Assignment
In the records that follow, find the line with "The image size is (732, 565)."; from there, retype every line exactly through the line with "Expand the Routing", which also belongs to the answer.
+++++
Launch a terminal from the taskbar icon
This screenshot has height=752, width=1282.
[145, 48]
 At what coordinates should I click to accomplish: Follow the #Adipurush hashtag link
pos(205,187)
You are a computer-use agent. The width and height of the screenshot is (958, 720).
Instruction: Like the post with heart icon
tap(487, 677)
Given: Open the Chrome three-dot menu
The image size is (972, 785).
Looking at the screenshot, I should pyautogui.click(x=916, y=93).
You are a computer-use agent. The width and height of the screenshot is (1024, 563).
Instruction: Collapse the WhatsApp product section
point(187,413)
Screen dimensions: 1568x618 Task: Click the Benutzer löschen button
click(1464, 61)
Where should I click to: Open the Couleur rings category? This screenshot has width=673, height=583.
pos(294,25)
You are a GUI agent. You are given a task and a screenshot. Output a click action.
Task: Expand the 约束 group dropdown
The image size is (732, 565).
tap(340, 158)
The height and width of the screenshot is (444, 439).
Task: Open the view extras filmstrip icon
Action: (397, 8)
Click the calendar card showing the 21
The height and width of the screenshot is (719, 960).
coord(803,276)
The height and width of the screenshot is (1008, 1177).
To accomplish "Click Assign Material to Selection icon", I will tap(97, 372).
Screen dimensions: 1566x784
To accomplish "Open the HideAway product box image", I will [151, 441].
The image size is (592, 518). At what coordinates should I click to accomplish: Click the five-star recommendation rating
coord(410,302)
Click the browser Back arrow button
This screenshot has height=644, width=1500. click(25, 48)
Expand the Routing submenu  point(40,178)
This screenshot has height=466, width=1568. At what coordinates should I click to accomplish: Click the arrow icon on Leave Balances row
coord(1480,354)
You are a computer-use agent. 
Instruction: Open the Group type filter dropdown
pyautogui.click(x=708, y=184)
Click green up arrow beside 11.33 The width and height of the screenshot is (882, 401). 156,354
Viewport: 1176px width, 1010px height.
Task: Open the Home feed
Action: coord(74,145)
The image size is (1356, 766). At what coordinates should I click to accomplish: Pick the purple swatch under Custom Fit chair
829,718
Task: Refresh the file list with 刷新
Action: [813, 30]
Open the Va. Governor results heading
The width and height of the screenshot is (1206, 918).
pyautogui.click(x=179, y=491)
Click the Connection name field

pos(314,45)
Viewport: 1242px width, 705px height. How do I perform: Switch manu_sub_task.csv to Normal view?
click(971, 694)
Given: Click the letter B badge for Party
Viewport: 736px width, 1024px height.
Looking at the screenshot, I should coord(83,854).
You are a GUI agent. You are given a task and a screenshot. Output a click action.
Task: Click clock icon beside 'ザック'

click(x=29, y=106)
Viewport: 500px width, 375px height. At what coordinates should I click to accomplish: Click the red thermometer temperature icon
+++++
Output below
The image size is (732, 565).
tap(340, 158)
The height and width of the screenshot is (444, 439).
Task: Open the view extras filmstrip icon
Action: (397, 8)
Click the calendar card showing the 21
The height and width of the screenshot is (719, 960).
coord(803,276)
The height and width of the screenshot is (1008, 1177).
To accomplish "Click Assign Material to Selection icon", I will tap(97, 372).
Screen dimensions: 1566x784
To accomplish "Open the HideAway product box image", I will [151, 441].
The image size is (592, 518). At what coordinates should I click to accomplish: Click the five-star recommendation rating
coord(410,302)
Click the browser Back arrow button
This screenshot has height=644, width=1500. click(25, 48)
Expand the Routing submenu  point(40,178)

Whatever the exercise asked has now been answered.